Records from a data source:
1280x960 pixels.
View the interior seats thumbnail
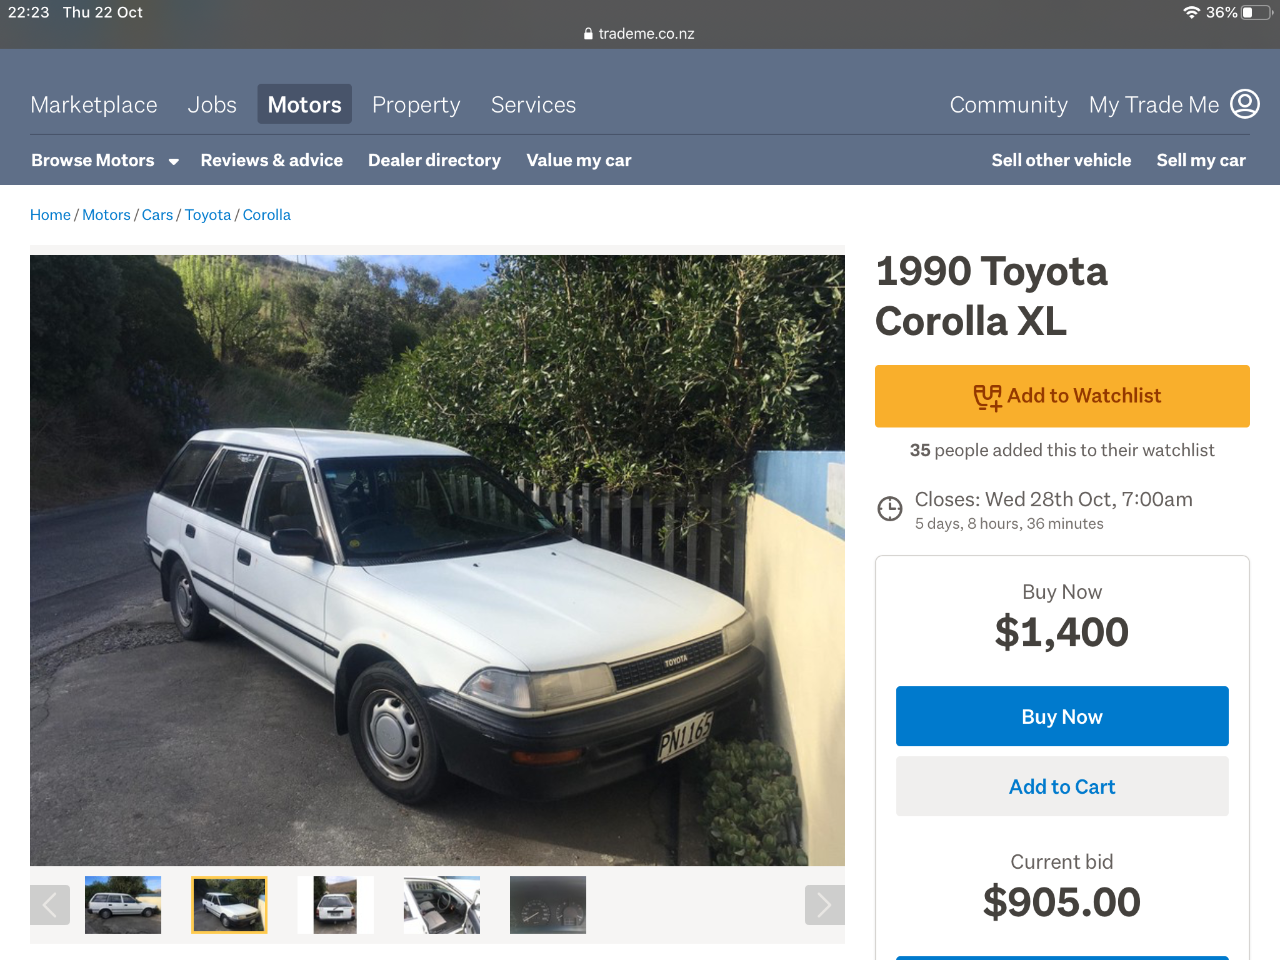pyautogui.click(x=442, y=905)
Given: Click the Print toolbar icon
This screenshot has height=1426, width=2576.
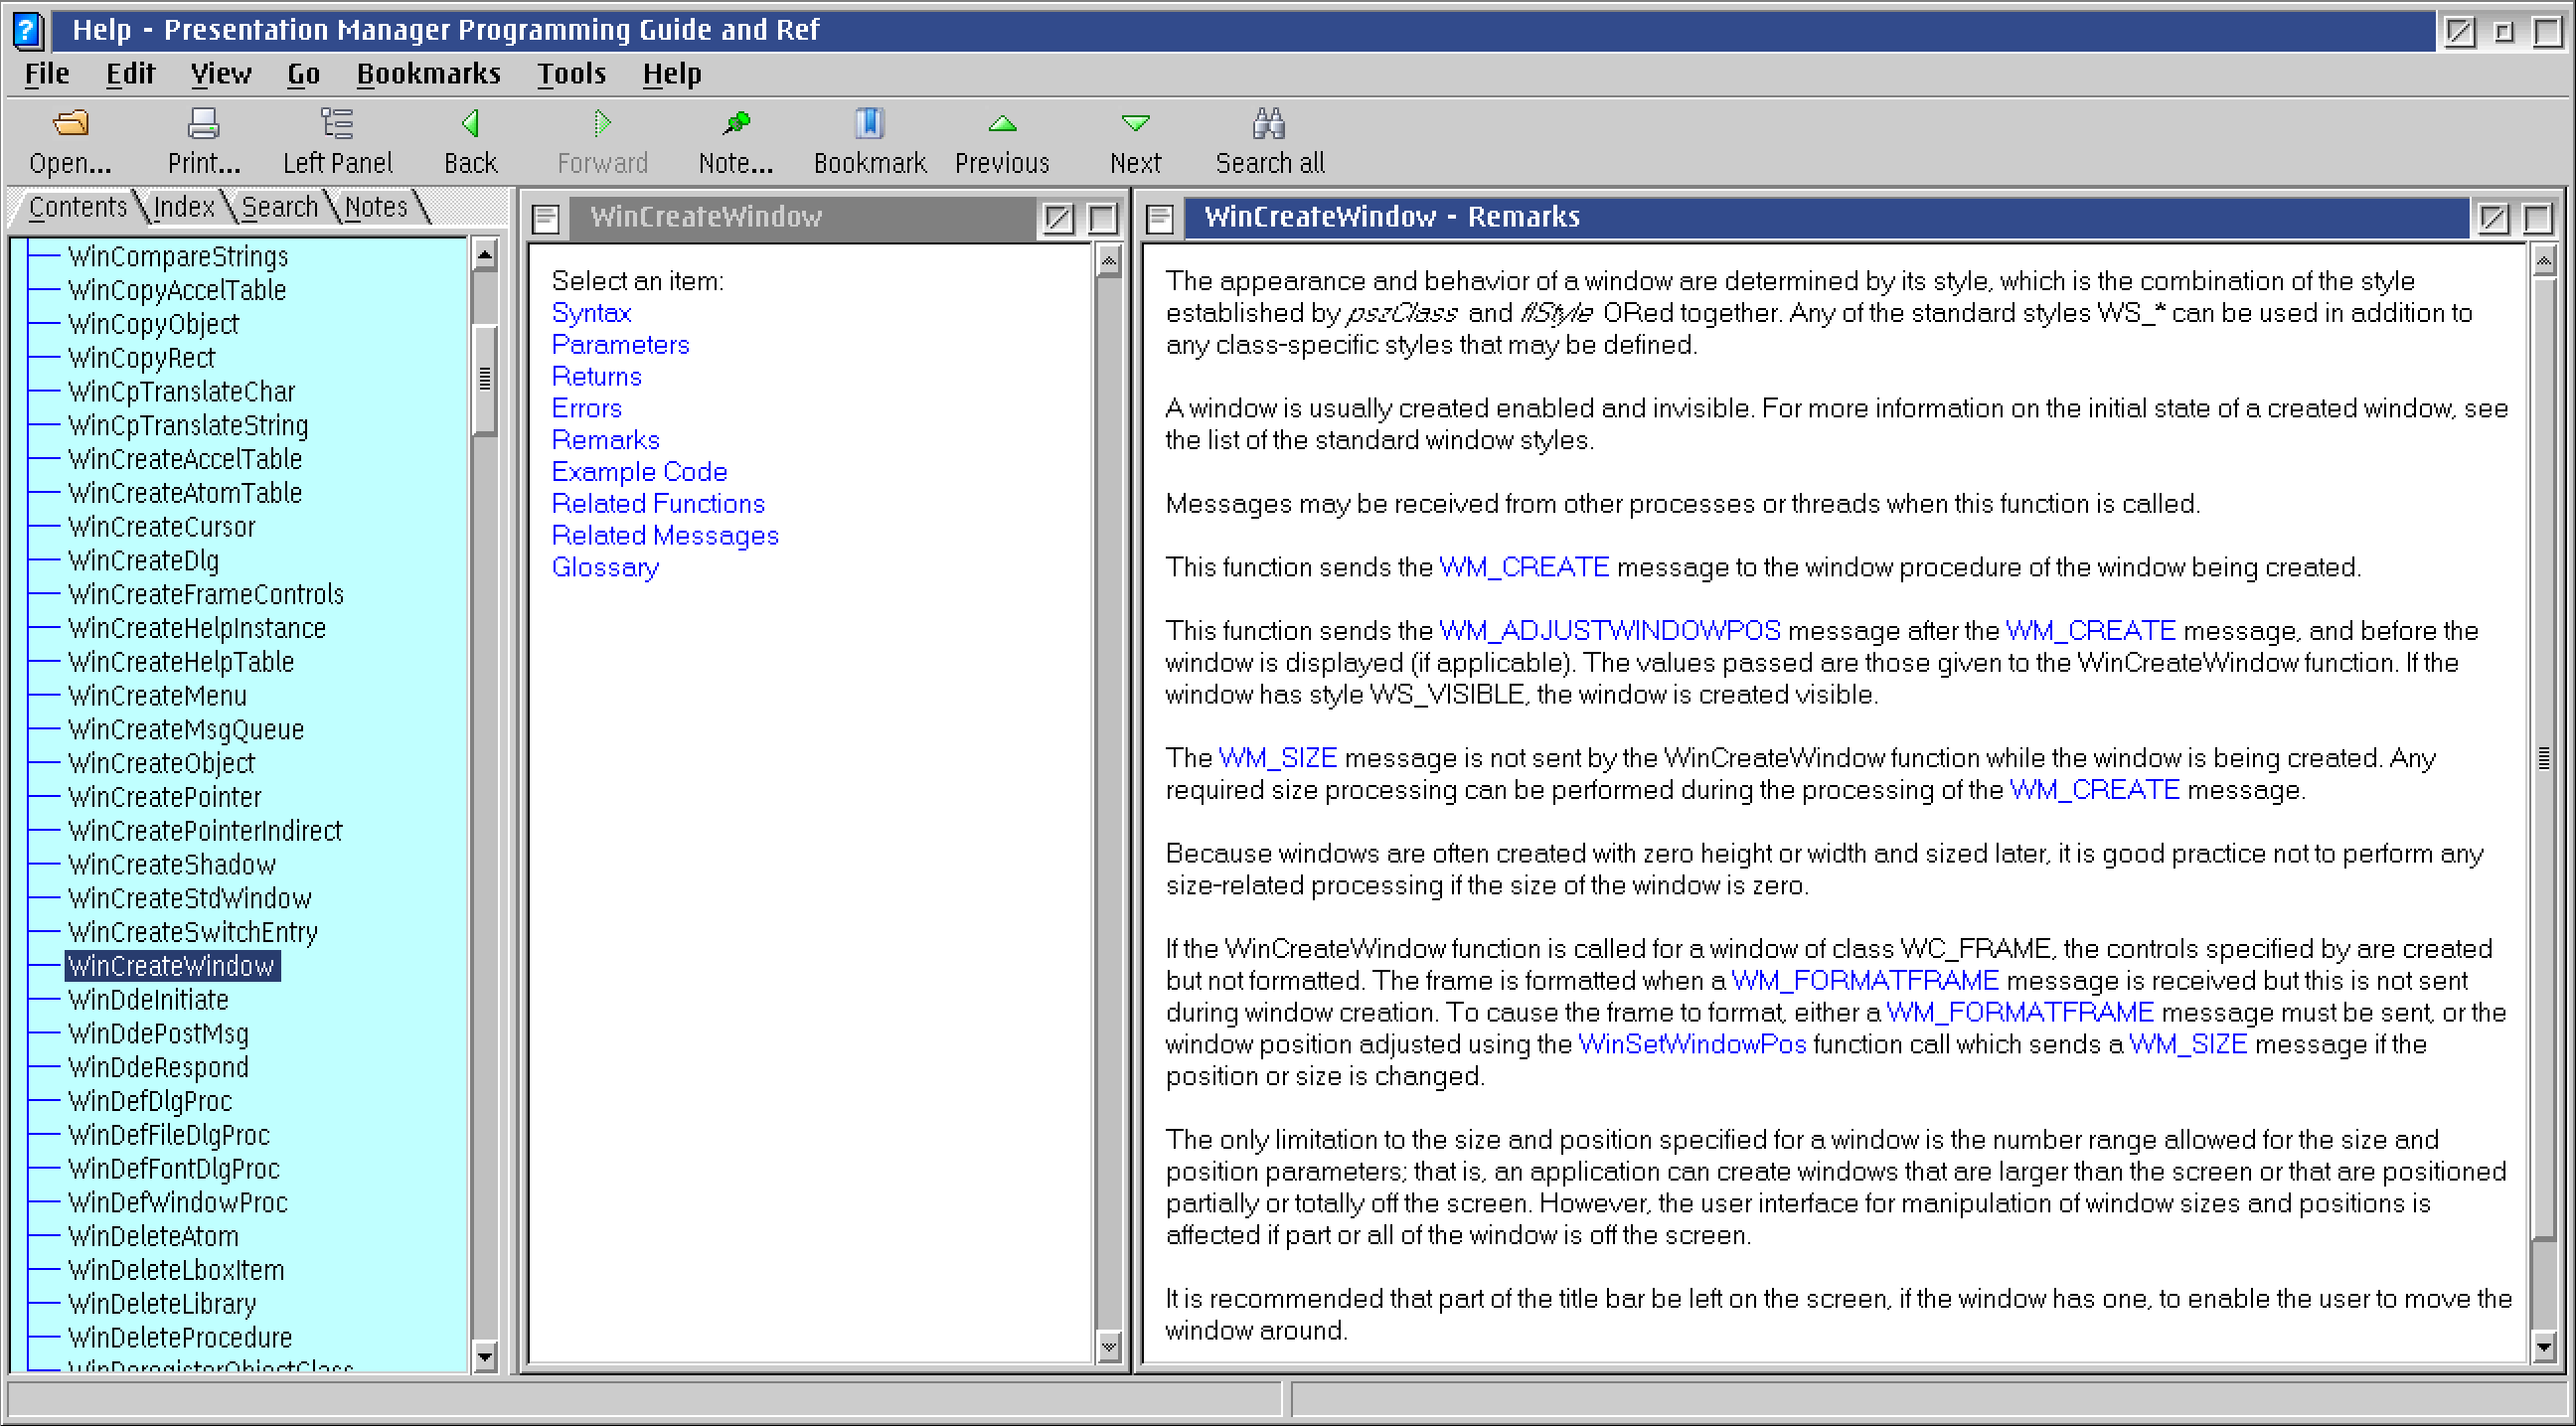Looking at the screenshot, I should pyautogui.click(x=203, y=124).
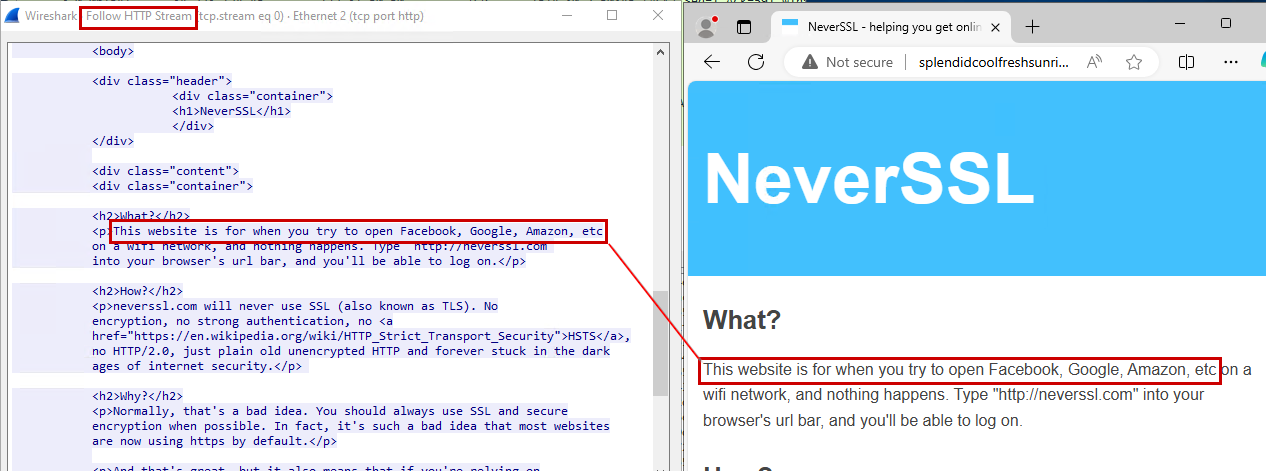Open a new browser tab
1266x471 pixels.
point(1032,27)
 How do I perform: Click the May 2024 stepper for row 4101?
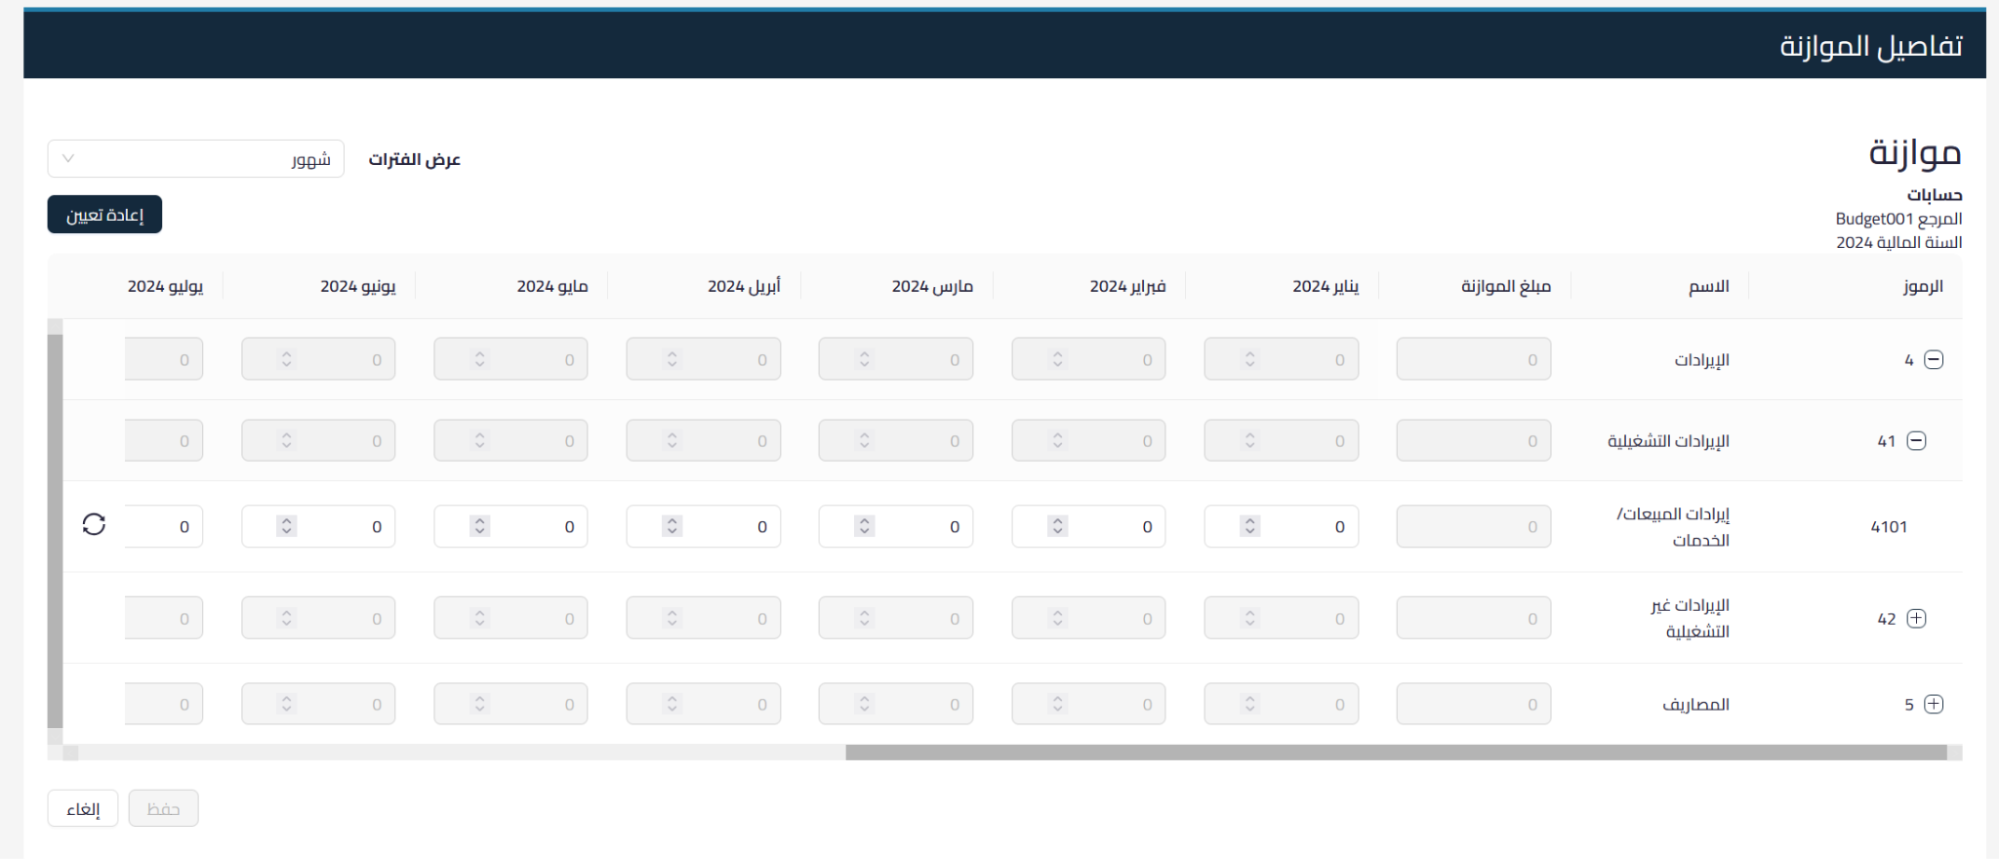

What to do: Without the pictures, return each entry exactly as given.

Result:
1280x960 pixels.
View the interior seats thumbnail
pyautogui.click(x=442, y=905)
Given: Click the Print toolbar icon
This screenshot has height=1426, width=2576.
Looking at the screenshot, I should pyautogui.click(x=203, y=124).
Open a new browser tab
1266x471 pixels.
point(1032,27)
 How do I perform: Click the May 2024 stepper for row 4101?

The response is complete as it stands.